As any regular reader of this column can tell you, possessives aren’t as hard as they seem. Usually, if you just take it slow and remember the rules, you can avoid mistakes like “the Smith’s house” and “Charle’s mother” when you mean “the Smiths’ house” and “Charles’ mother” or the also-correct “Charles’s mother.”
Learn the rules, apply the rules and you’re home free.
But that’s not the end of the story. I just run out of space before I can get to the ugly truth: Special rules and exceptions further complicate the already difficult business of possessives.
These special situations turn the basic rules upside-down, telling us that a seeming possessive like “teachers college” might not take an apostrophe at all.
They tell us that that both “Ben and Lisa’s cars” and “Ben’s and Lisa’s cars” are correct.
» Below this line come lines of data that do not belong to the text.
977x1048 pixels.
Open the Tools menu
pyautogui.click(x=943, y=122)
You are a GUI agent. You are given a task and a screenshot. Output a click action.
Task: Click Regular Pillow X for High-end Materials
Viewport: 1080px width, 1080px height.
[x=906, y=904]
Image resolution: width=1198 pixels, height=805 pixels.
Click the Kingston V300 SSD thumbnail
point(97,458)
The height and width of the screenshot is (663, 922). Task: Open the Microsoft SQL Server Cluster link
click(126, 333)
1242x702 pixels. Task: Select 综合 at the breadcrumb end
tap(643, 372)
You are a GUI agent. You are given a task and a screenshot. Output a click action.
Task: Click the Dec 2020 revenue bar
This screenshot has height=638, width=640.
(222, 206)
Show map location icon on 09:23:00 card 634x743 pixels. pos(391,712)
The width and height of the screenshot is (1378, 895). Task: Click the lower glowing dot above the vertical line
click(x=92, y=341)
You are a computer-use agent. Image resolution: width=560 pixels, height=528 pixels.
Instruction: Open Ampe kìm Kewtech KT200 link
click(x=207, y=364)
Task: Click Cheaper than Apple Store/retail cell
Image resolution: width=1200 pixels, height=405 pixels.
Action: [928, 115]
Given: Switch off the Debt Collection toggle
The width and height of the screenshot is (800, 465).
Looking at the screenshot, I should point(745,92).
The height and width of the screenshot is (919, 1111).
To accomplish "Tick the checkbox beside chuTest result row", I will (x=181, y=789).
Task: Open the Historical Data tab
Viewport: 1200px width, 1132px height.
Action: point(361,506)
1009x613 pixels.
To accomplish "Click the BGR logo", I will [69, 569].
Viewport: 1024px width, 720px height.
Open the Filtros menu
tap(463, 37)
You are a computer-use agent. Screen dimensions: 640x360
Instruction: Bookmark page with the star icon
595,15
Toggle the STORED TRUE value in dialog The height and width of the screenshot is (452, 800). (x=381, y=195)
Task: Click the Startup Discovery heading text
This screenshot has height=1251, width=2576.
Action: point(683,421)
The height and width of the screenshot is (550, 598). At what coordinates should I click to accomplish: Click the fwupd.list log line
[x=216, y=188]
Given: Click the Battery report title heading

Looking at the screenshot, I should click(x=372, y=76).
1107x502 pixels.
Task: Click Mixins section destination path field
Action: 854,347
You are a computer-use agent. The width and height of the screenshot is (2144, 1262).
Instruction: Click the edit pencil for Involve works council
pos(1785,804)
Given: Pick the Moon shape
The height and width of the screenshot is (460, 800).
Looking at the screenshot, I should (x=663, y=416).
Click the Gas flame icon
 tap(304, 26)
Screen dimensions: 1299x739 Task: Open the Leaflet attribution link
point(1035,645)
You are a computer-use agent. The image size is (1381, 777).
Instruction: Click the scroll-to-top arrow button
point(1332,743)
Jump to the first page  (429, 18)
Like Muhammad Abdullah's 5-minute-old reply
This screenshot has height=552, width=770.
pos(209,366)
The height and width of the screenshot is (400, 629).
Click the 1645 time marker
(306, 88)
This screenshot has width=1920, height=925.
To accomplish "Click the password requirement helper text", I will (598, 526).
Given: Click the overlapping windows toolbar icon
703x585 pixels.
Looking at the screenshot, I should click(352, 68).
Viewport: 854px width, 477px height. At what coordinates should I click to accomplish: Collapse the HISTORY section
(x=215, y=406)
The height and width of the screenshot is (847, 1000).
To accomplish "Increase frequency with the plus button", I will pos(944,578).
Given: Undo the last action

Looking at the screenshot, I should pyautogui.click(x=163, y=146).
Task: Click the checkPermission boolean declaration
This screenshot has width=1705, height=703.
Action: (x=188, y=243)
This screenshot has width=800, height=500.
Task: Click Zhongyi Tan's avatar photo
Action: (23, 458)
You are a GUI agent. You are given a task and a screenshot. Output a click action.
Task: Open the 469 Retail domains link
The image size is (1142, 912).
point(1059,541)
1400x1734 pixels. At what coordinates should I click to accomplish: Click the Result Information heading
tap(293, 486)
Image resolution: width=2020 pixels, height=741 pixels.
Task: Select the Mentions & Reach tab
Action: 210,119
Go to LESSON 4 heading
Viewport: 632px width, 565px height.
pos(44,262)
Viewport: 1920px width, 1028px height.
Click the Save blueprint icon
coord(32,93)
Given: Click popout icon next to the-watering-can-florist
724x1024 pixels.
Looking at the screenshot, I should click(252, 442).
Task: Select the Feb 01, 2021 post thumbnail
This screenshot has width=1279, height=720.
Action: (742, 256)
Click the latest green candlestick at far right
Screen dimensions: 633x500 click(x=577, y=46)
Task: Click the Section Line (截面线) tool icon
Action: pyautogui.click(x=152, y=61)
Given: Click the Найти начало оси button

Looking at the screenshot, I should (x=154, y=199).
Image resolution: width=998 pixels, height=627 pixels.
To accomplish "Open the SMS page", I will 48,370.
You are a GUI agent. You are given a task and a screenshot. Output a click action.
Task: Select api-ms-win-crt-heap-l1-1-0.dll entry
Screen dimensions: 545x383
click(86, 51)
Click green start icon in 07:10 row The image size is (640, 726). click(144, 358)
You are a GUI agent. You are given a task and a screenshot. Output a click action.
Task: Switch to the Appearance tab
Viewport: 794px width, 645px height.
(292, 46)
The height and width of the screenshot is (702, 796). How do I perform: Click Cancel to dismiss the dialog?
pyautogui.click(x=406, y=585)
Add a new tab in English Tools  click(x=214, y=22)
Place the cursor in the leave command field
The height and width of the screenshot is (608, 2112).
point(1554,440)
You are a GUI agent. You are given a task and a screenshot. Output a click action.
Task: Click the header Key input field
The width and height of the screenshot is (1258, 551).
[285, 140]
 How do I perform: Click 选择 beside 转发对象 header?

And they tell us that a singular, like “conscience,” runs contrary to simple possessive rules in “conscience’ sake.”
Here are some special rules you should know if you want to fully master possessives.
Shared possessives. If you had to write about cars owned by Ben and Lisa, which form would you choose: Ben and Lisa’s cars or Ben’s and Lisa’s cars? Don’t answer that until you know who owns which car. If Ben and Lisa own the cars together, for example, if they’re married, you’d write Ben and Lisa’s cars.
If Ben and Lisa are just friends, each of whom owns a car, you’re talking about Ben’s and Lisa’s cars. Here’s a device to remember this: If the parties share ownership, they must also share a single apostrophe-plus-S. If they own the things separately, they each get their own apostrophe and S.
“Sake” expressions. Normally, a word like “conscience” is easy to form into a possessive. Just add apostrophe and S: My conscience’s incessant nagging.
But when you put “sake” after it, you run into a situation the Associated Press Stylebook considers a problem: so many S sounds. That’s why, in these “sake” expressions, AP says to throw out the normal rules on possessives that say to add an S after the apostrophe.
Instead, use just the apostrophe: It’s “conscience’ sake” even though in every other circumstance you’d add an S after that apostrophe. “Goodness’ sake” ups the ante. Here, it’s easy to see what a mess you’d get with four Ss in a row: goodness’s sake. If you’re following AP, always leave the possessive S off a word like goodness or conscience if it comes before “sake.”
Descriptive terms. In farmers market/farmers’ market, what’s the relationship of the farmers to the market? Do they collectively own it, making the term possessive: farmers’ market? Or are the farmers just the defining characteristic of this particular kind of market, making farmers more like an adjective than a possessor: farmers market?
The answer: Either interpretation is correct. You can think of it as their market, or you can think of the market as merely featuring them the way a shoe store features shoes. This is why you may see it written either way in a credible and well-edited publication.
AP has an interesting way of breaking this down: “The apostrophe usually is not used if ‘for’ or ‘by,’ rather than ‘of,’ would be appropriate in the longer form.” For example, in AP’s estimation, a radio band for citizens is a citizens band radio.
A college for teachers is a teachers college. A guide for writers is a writers guide. But you can’t do this if the first word is “children” or “people” or another plural that does not end in S because it’s just too weird to say “children hospital” or “people republic.” So disregard that “for” and “of” business in these cases and just write “children’s hospital” and “people’s republic.”